Tesla ha raggiunto l'obiettivo inseguito per mesi: produrre 5.000 Model 3 a settimana entro la fine di giugno. Senza questo traguardo probabilmente l'azienda sarebbe stata punita dal mercato. Che, tuttavia, non ha festeggiato. Anzi: il 2 luglio, nella seduta successiva all'annuncio, il titolo ha perso il 2,30%. E il 3 luglio non solo ha fallito il rimbalzo, ma ceduto un altro 7,23%. Perché?
Meno annunci, più conferme
In passato, analisti e investitori hanno premiato le dichiarazioni del ceo Elon Musk. Oggi sono molto più cauti, soprattutto sui risultati di breve periodo e sui singoli obiettivi. Tradotto: vogliono conferme. La Model 3, cioè la vettura più economica del gruppo, è la prima che punta a un pubblico di massa. Non è un'utilitaria, ma il suo prezzo di partenza (35.000 dollari) è assai più basso rispetto a quelli di Model S e Model X. Il suo sviluppo era quindi legato all'esigenza di dimostrare che Tesla potesse produrre ampi volumi.
Svelata nel 2016, la Model 3 è entrata in fabbrica nel luglio 2017. Il gruppo avrebbe dovuto sfornare 5.000 vetture a settimana già a dicembre. Appuntamento rimandato per due volte, fino a ora. Elon Musk, che sapeva di giocarsi molto, ha accelerato: ha rivisto gli impianti, aumentato le loro ore di attività e ha trasferito parte della capacità produttiva di Model S e Model X verso la Model 3.
Proprio questa serie di interventi d'urgenza fanno tentennare diversi analisti, in attesa di ricevere conferme sulla sostenibilità di questi ritmi anche nel medio lungo termine. Tesla ce l'ha fatta per un soffio (le vetture sono state 5.031). Ma bisognerà vedere se questo livello sarà supportato e, anzi, incrementato. Elon Musk lo sa bene e ha già rilanciato: entro la fine di agosto la produzione punta a toccare le 6.000 unità a settimana.

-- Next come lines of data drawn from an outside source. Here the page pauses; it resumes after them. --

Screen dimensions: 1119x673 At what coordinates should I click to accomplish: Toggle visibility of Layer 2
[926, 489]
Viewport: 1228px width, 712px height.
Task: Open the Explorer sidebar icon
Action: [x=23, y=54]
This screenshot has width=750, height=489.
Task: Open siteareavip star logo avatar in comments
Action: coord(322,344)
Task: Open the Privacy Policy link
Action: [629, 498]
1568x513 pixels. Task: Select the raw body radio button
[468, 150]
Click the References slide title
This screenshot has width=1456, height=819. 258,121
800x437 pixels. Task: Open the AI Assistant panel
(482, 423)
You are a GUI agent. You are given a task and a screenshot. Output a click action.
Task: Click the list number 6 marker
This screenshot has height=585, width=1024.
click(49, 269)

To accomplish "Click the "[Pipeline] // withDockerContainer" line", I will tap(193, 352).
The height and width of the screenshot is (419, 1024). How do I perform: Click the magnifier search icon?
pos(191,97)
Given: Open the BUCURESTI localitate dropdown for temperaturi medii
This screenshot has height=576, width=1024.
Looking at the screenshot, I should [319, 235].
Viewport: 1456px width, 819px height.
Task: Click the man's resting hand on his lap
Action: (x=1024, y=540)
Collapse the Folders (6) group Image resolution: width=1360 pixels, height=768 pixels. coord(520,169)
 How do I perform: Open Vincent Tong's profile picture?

La fretta ha condizionato la qualità?
L'analista di Ubs Colin Lang, intervistato da Reuters, ha sottolineato poi altri due elementi che potrebbero aver zavorrato le azioni Tesla. Il primo è il numero di segnalazioni, incidenti e guasti. Per quanto non siano statisticamente rilevanti, inducono alla cautela, in attesa di verificare se la fretta non abbia impattato sulla qualità. Proprio questa incognita, avrebbe affossato il titolo il 3 luglio. Secondo un documento interno ottenuto da Business Insider, Musk avrebbe ordinato agli ingegneri di saltare un test di sicurezza sui freni per accelerare la produzione della Model 3.
Produzione ancora sotto le attese
Il secondo dubbio riguarda le vetture in circolazione. Nel secondo trimestre, ha affermato Tesla nella sua comunicazione alla Sec, sono state consegnate 40.740 (18.440 sono Model 3). Una cifra che resta al di sotto delle aspettative del mercato.
Nel secondo trimestre, per la prima volta il numero di Model 3 prodotte ha superato quello di Model S e Model X messe insieme. Ma prima di dire se si tratta di un successo consolidato, spiegano gli analisti, manca un altro tassello. Fino a ora Tesla si è concentrata sulle versioni più rifinite e costose.
In sostanza, quindi, di Model 3 da 35.000 dollari se ne sono viste poche. Tutti questi elementi avrebbero quindi condizionato l'andamento del titolo, anche perché sono tutte incognite sui tempi con cui Tesla raggiungerà la profittabilità.
Tesla perde pezzi
Per Musk, che poche settimane fa aveva definito “infernale” la produzione della “piccola” di casa, il peggio è passato. Il comunicato della compagnia parla dei “12 mesi più difficili della storia di Tesla”. E di “orgoglio” per il traguardo raggiungo. “Non è stato facile, ma alla fine ce l'abbiamo fatta”.
Eppure, poche ore dopo e nonostante la “missione compiuta”, la società ha inviato un altro segnale che non ha certo contribuito a rassicurare gli investitori: ha confermato che Doug Field, capo della produzione di Model 3, lascerà la compagnia. Musk lo aveva di fatto congedato in primavera, mettendosi direttamente al comando. Adesso il congedo si è tradotto in un addio. E non è il primo: ad aprile aveva salutato anche Jim Keller, responsabile di un altro progetto chiave per Tesla, come il sistema di guida autonoma.